We may disagree with views that contradict our own, but it is surely a better mechanism for harmony to throw open discussion and encourage ideas rather than prohibit them. In fact, none other than the champion of the left-wing press, David Marr, said as much six years ago in The Sydney Morning Herald: ‘In a free society, giving offence is necessary.’ Australia is a robust society-certainly in the political field it is extremely robust-and it is an underlying strength of our democracy that we must be prepared to fight for. Political correctness is not only strangling the Australian vernacular, it is limiting the manner in which we can discuss the important issues of our time. Unbelievably, we have surrendered the right to call a spade a spade. Who would ever have believed that of Australia? Minorities find themselves, under section 18C, in a unique position as the wielders of an unfair weapon available only to them. How is it that a middle-aged white male in Australia would almost certainly not find 18C a protection for abuse or victimisation?
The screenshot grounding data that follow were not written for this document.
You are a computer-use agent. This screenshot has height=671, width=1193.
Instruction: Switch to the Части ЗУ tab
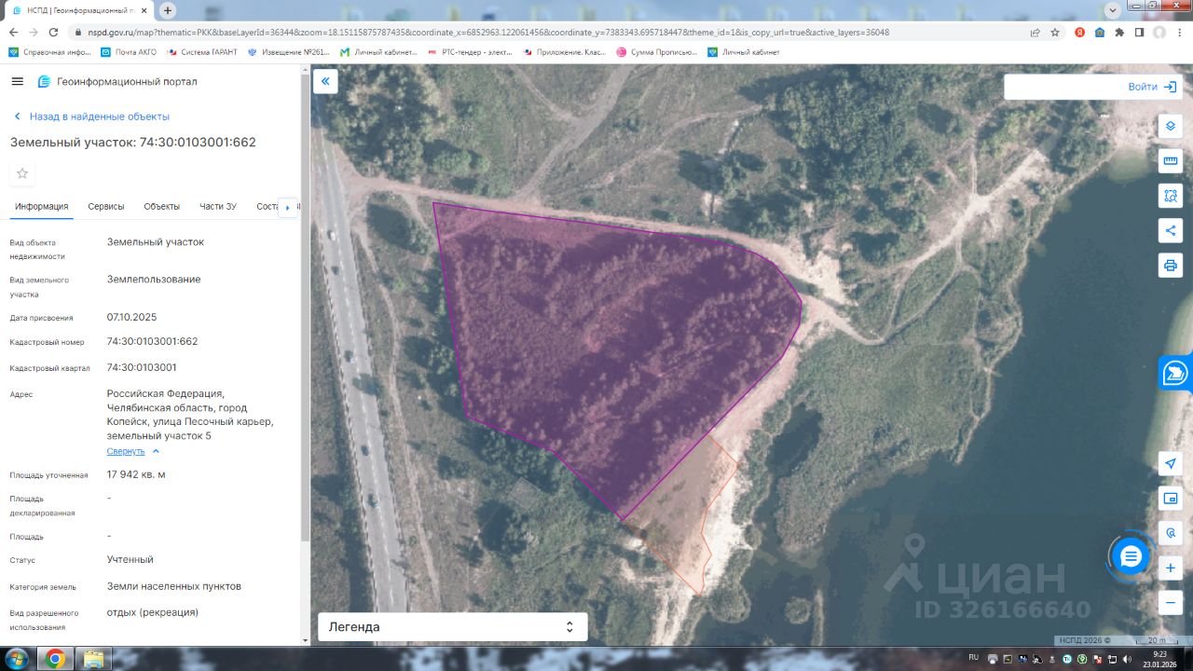pyautogui.click(x=218, y=207)
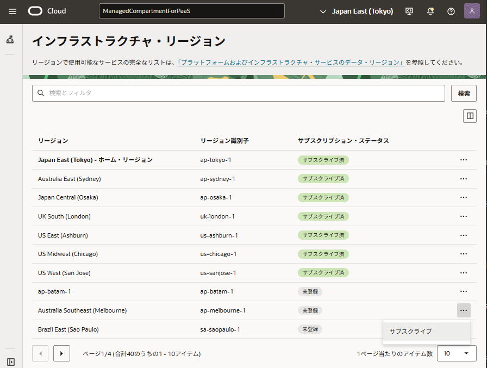Open the Cloud Shell developer tools icon
Viewport: 487px width, 368px height.
410,11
Bess Price, that remarkable young Indigenous Northern Territorian said:
If a non-Aboriginal attempts to address any of these issues-
she is referring to domestic violence in Indigenous communities-
and an Aboriginal person is offended by this they can simply call ‘racist’ and the debate is shut down.
The risk 18C imposes on public debate is compounded by requiring that the commentary is only reasonably likely to ‘offend’ or ‘insult’. Freedom of speech is crucial to the quest for truth and honesty. Society will more effectively ascertain accurate facts and valuable opinions in an atmosphere of free and uninhibited discussion and criticism of a debate. Simon Breheny from the Institute of Public Affairs recently revealed that there are 18 complaints currently under consideration by the Australian Human Rights Commission and that over the last six years there have been 838 complaints lodged under 18C. Section 18C has restricted freedom of speech in our democracy without people even knowing it.
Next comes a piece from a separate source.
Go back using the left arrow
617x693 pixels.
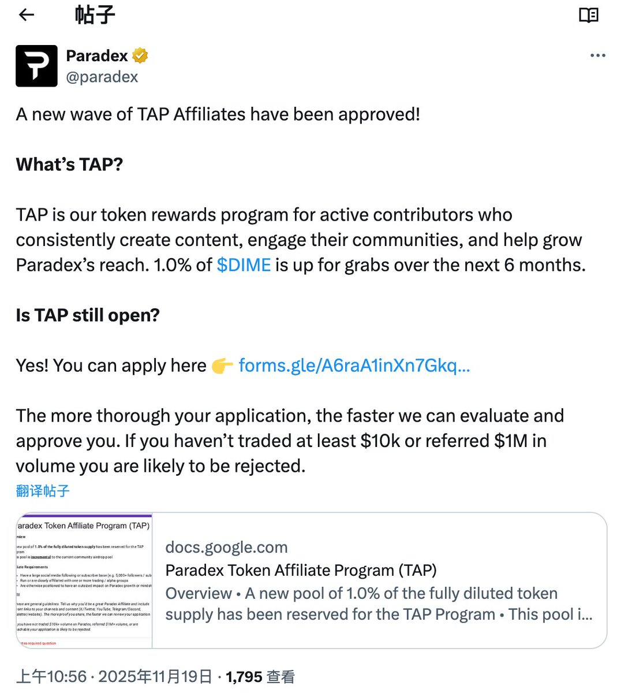(x=27, y=15)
What compounds the issue is that section 18C has done nothing to eliminate racial discrimination but has had a truly detrimental impact on freedom of speech. If not for the high-profile case of Andrew Bolt and the Queensland University of Technology case public awareness of the implications of section 18C would be largely unknown. However, we should not make the mistake of believing that it only has an effect in those high-profile cases. It is seriously limiting the extent of discourse and honesty on a daily basis. If the Australian Human Rights Commission takes a selective rather than a rational position on cases and in their interpretation of cases brought before them, an ideological position stands to incur more harm than good for racial relations. ‘Offend’ and ‘insult’ are too open to interpretation. These words are subjective and rely on the emotions and the responses of the recipient. Australian law should not be based on subjectivity. Section 18C of the Racial Discrimination Act has survived for more than 20 years without being challenged in the High Court of Australia, and the time has come to review and adapt the act. In Salman Rushdie’s words:
Democracy is not a tea party where people sit around making polite conversation. In democracies people get extremely upset with each other. They argue vehemently against each other’s positions. (But they don’t shoot.)